Indians Die in Protests
10 Jun 2009
Amazon Indians have been protesting for two months against a series of laws that would open up their communal rainforests to oil and gas companies, in what has become the worst political violence since the Shining Path insurgency in the 1980s.
Over the past few years, more than 70 percent of the Amazon has been parceled out to oil and gas companies for exploration, and a series of large-scale finds now threaten much of the remaining virgin forests. Similar schemes in neighboring Ecuador have had a devastating effect on the rainforest, and led to chronic pollution and ill-health amongst the Indians who live there.
The companies involved include Anglo-French Perenco (a major gas supplier to the UK), Argentina’s PlusPetrol, Canada’s Petrolifera, Spain’s Repsol, Brazil’s Petrobras and many others.

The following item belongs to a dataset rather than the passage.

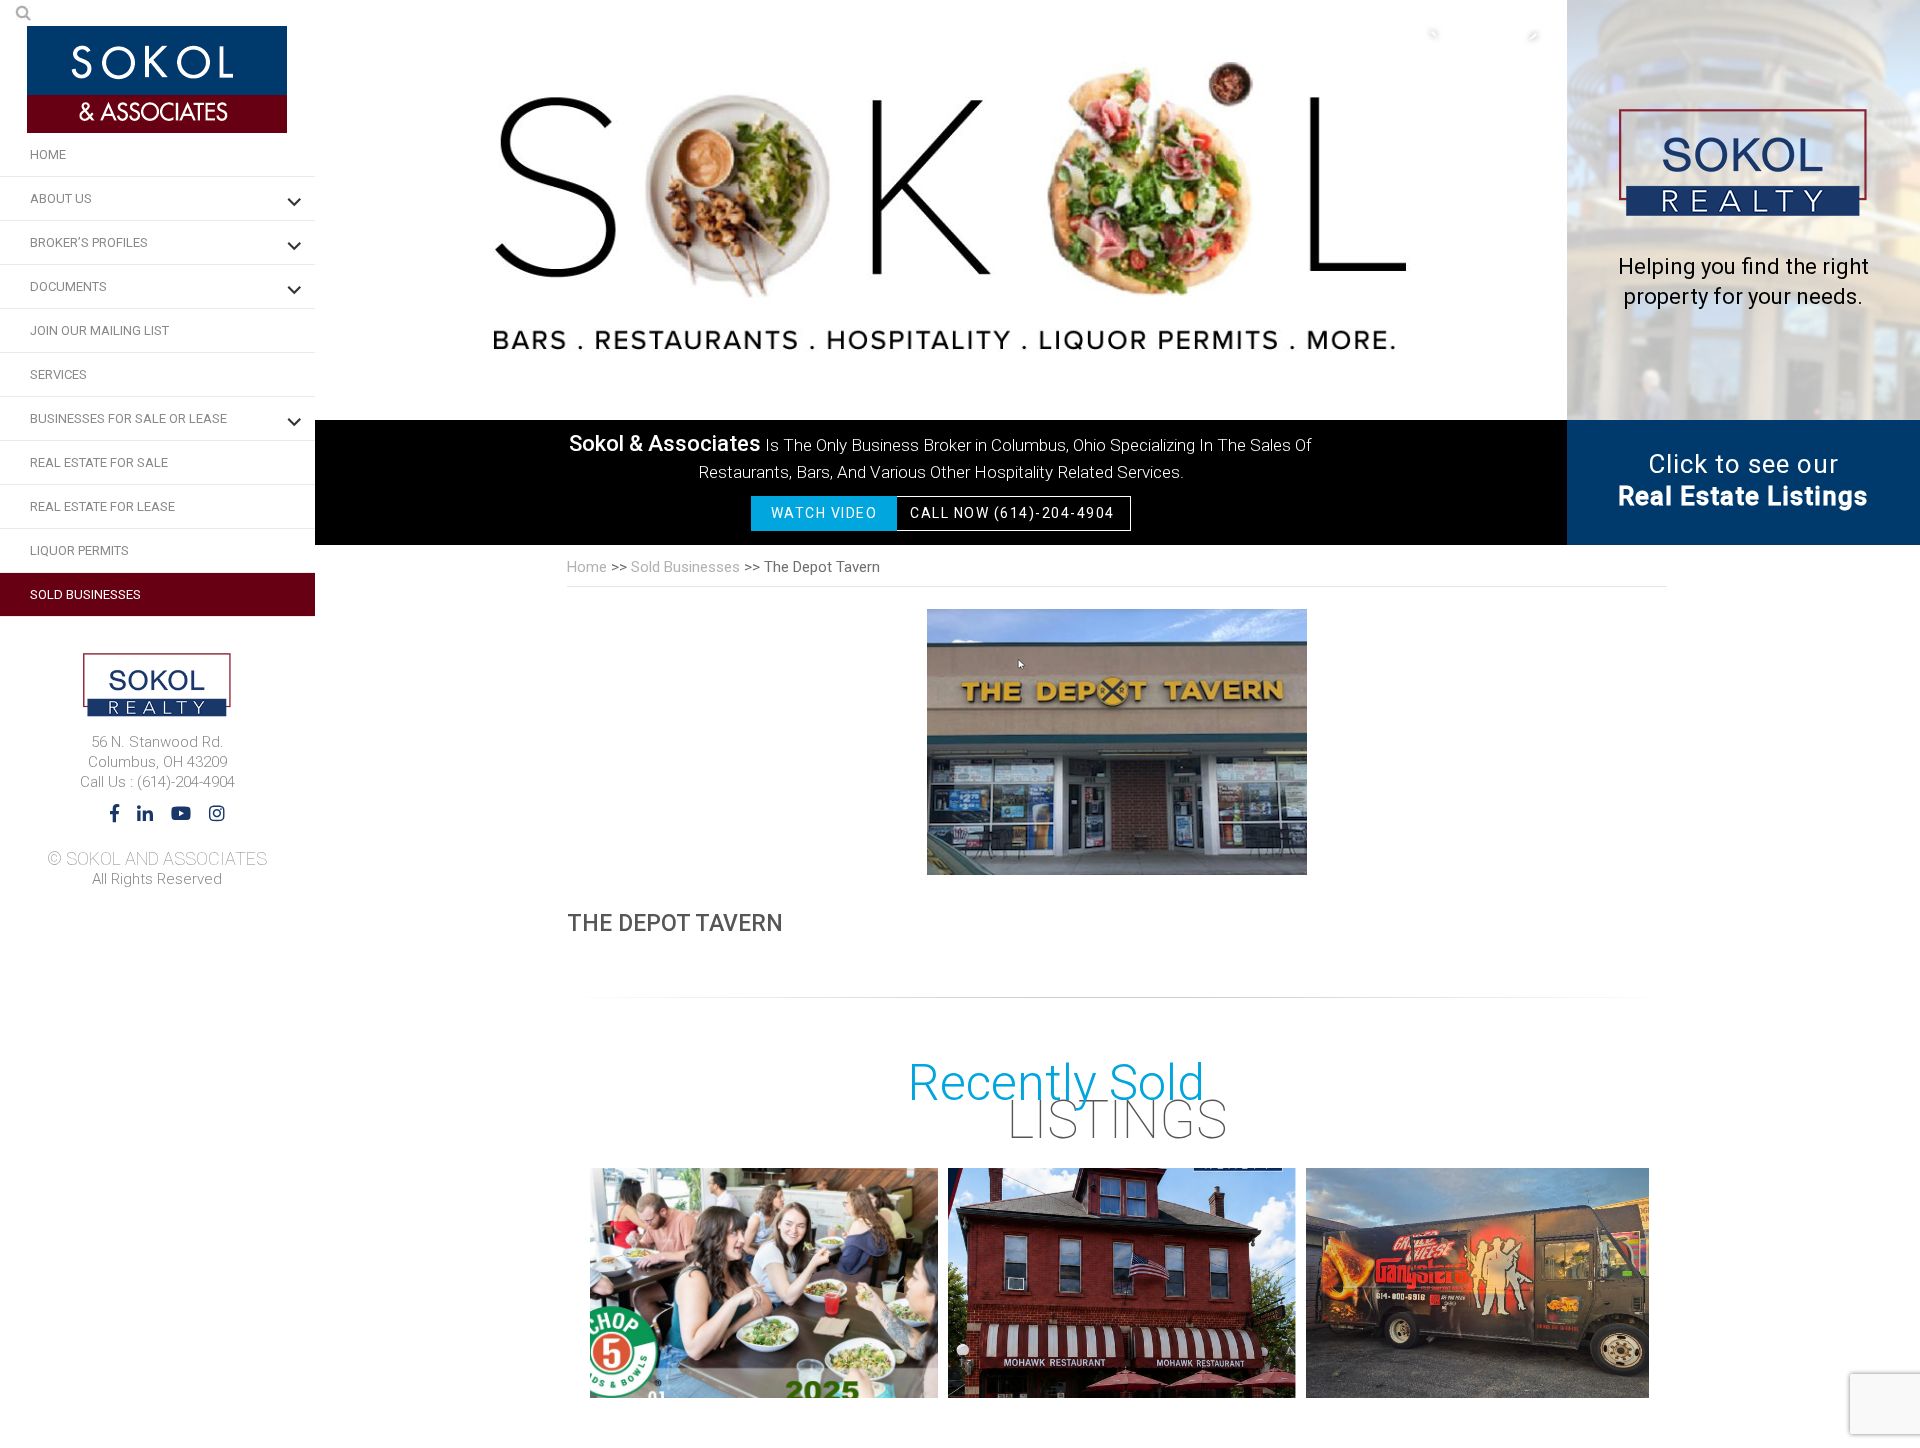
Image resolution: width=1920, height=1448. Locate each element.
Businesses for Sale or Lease (128, 418)
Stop (1639, 1377)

The most violent clashes occurred last Friday between Amazon Indians blockading roads and rivers, and police and army units and have left dozens of Indians, and at least 23 policemen, dead, bringing the total number of victims of the long dispute to around 150.
Last week’s protests took place in an area of northern Peru known as Curva del Diablo or “Devil’s Curve.” Indigenous leaders say police shot at them from helicopters, but authorities say the police were attacked.
Amnesty International has stated they are deeply concerned about the situation in the Peruvian Amazon following these events. ‘The situation in the Amazon remains critical,’ said Nuria Garcia, Amnesty’s researcher on Peru. ‘It is vital that the authorities take decisive measures to prevent human rights violations being committed or that their actions lead to an escalation of violence.’
President Garcia has labeled the protests ‘a conspiracy’ and the protesters ‘ignorant’. Peruvian Indian leader Alberto Pizango, speaking before he went into hiding in Nicaragua, said: ‘We feel that the government has always treated us as second-class citizens’.